A data item that is not assigned is represented by a zero column-vector, a cluster without data points by a zero row-vector. C0, C1, etc. refers to an object with cluster parameters. D0, D1, etc. refer to an object with data values.

Hence, we need a matrix plus vectors to store references to the mentioned objects.

Then a function like matrix::assign(cluster, data) to be fast must be with indices into those vectors. If this is not the case we need to search through those vectors.

The indices can be stored in an encapsulating object, e.g. as a std::pair<index, object>, but that might not be necessary. It is also preferably to return data without capsulating structures.

If we want to return a container with data items, we might also store the data items directly.

C0 D0 0 0 0
C1 0 D1 D2 0
C2 0 0 0 0
...        
...        
CK        

This however, would still require us to create a set out of something like [0 D1 D2 0] @C1.

Hence, what we can do is to maintain two data structures. A matrix structure:

D0 D1 D2 D3 ... DN
C0 1 0 0 0    
C1 0 1 1 0    
C2 0 0 0 0    
...            
...            
CK            

Plus a set structure:

C0 D0          
C1 D1 D2        
C2            
...            
...            
CK            

Here we do not have the property anymore that the update is atomic! Setting something to 1 or 0 in the assignment matrix, needs also an update in the set structure.

Literature

Currently implemented are algorithms 2 and 8 by Neal, the split-merge sampler with the simple random split procedure by Jain and Neal, and the nonconjugate SAMS sampler by Dahl.

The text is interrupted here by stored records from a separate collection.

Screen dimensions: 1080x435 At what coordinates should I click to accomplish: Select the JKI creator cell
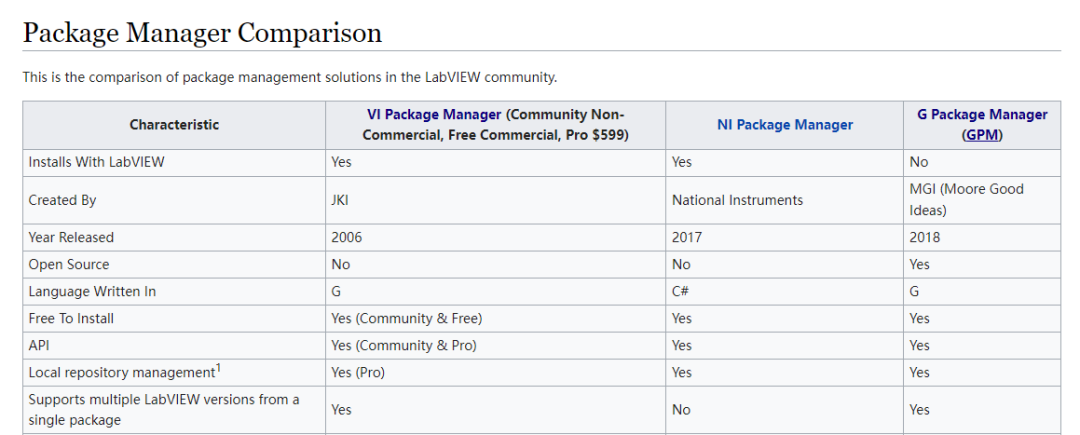point(495,200)
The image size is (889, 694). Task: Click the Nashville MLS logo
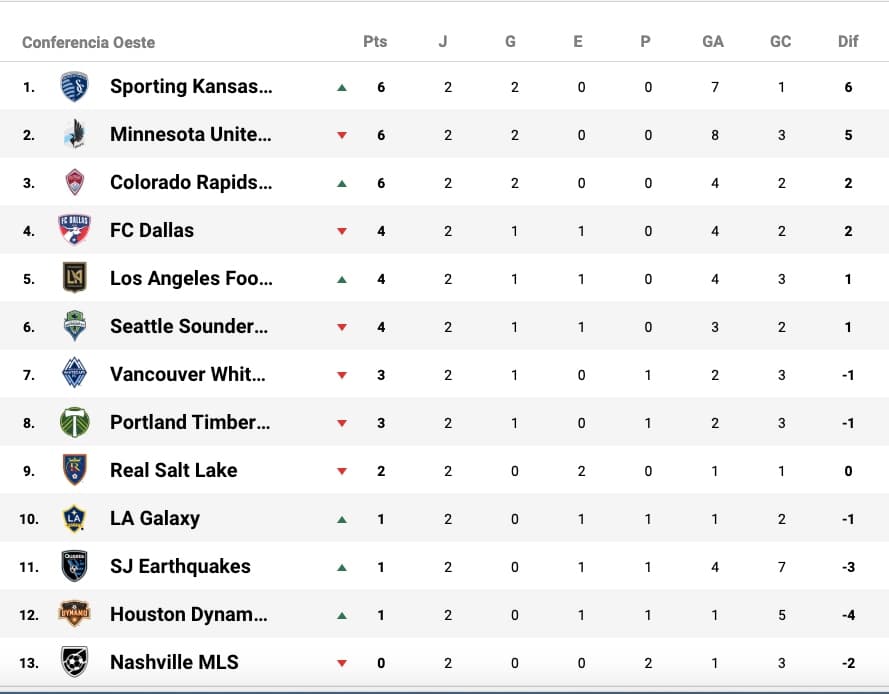coord(74,662)
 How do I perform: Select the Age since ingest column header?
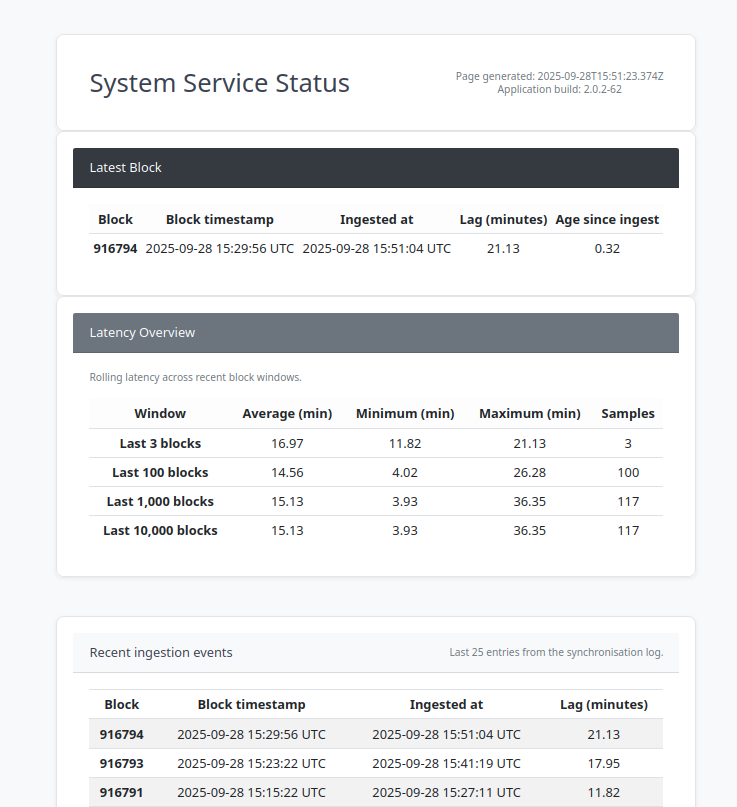coord(607,220)
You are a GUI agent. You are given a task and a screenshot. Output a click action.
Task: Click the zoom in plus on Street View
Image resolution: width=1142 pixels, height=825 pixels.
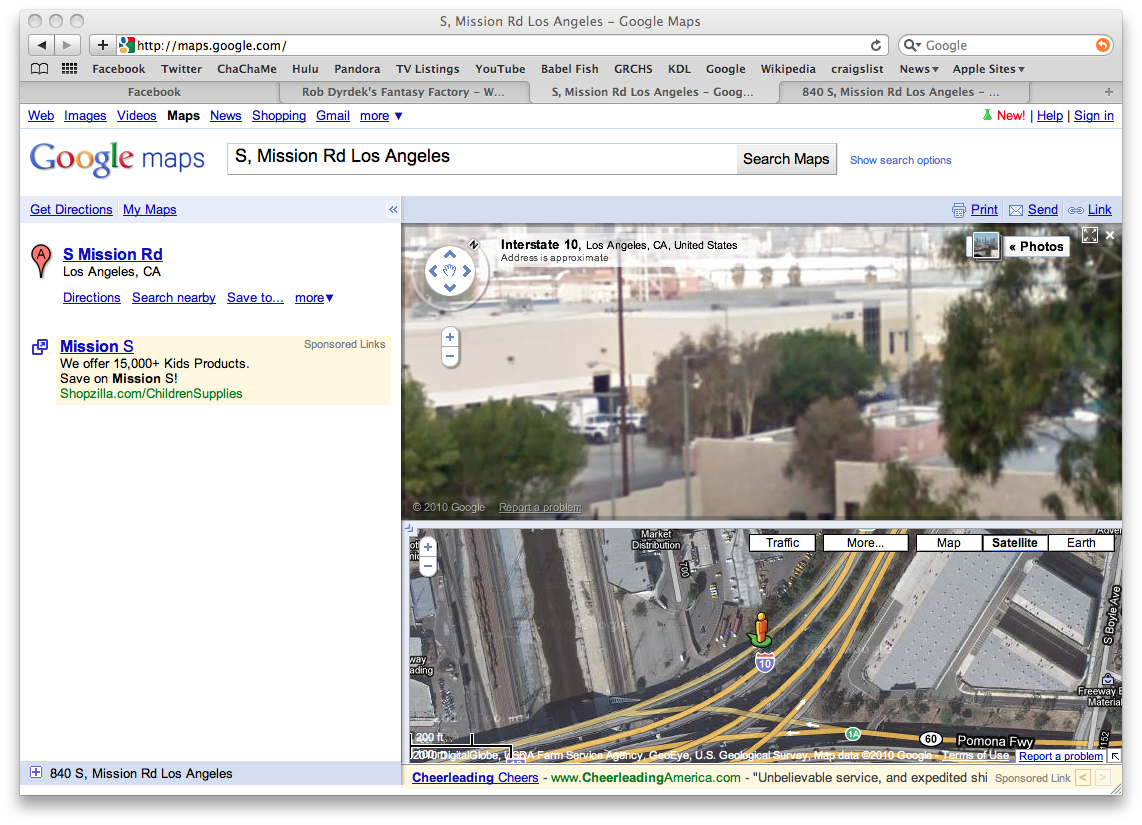[x=449, y=337]
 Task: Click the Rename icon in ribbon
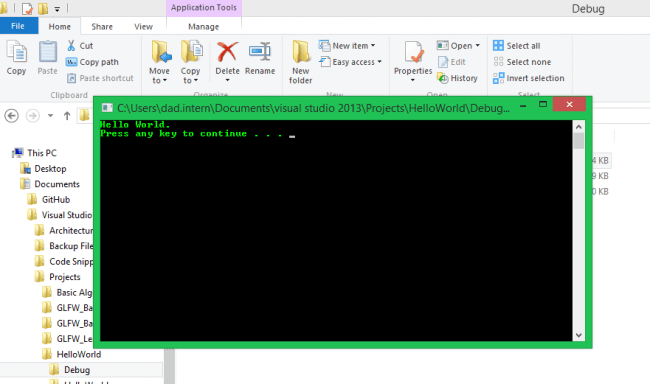[260, 52]
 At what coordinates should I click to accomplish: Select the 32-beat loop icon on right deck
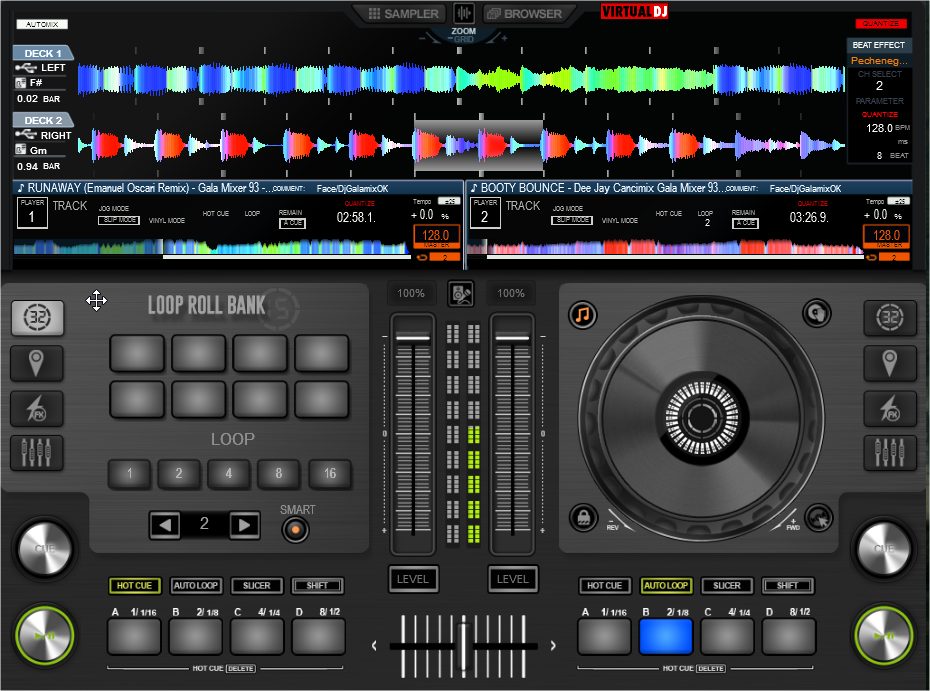[x=891, y=317]
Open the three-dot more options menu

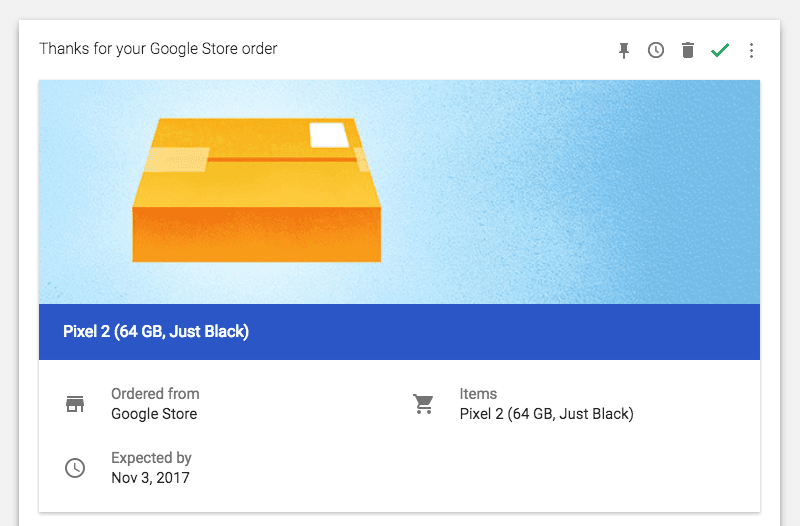pyautogui.click(x=752, y=50)
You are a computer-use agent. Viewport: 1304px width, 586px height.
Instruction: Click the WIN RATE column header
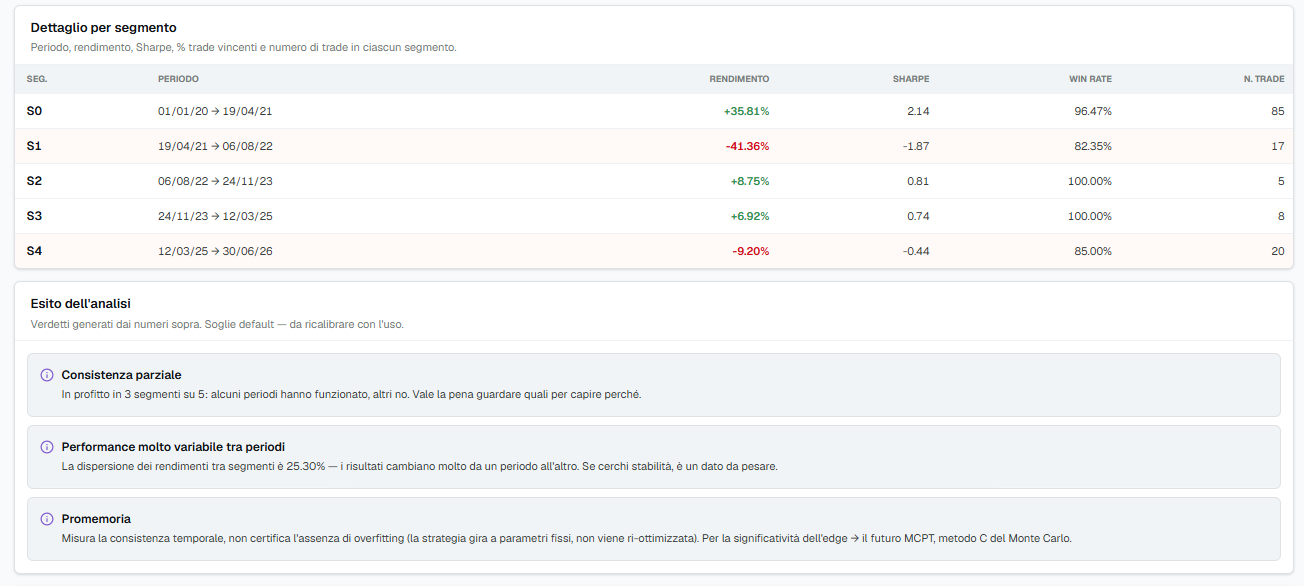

The Smart-Dumb/Dumb-Smart sampler just as the Triadic sampler makes the acceptance between splits/merges more balanced.

The Informed Sampler uses a mixture of a global Metropolized independence sampler and a local (normal) Metropolis sampler. Brilliant! We'll definitely implement a variant on this later.

  1. Markov chain sampling methods for Dirichlet process mixture models (Neal, 2000).
  2. A split-merge Markov chain Monte Carlo procedure for the Dirichlet process mixture model (Jain, Neal, 2004).
  3. An improved merge-split sampler for conjugate Dirichlet process mixture models (Dahl, 2003).
  4. Sequentially-allocated merge-split sampler for conjugate and nonconjugate Dirichlet process mixture models (Dahl, 2005).
  5. A Smart-Dumb/Dumb-Smart Algorithm for Efficient Split-Merge MCMC (Wang, Russell, 2015).
  6. The Informed Sampler: A Discriminative Approach to Bayesian Inference in Computer Vision (Jampani, Nowozin, Loper, Gehler, 2015)

In Progress

This is a work-in-progress. This means it normally can be compiled and should be functionality complete.

Current state:

  • The split-merge algorithms etc have been tested extensively.
  • The simpler algorithms were first implemented using matlab/octave and are now ported to C++. This is nontrivial because they assume conjugacy.
  • That means that now I'm implementing update and downdate of sufficient statistics. For example the NIW distribution should have an update(data_t data) or even update(dataset_t dataset) function that at once adjusts its values.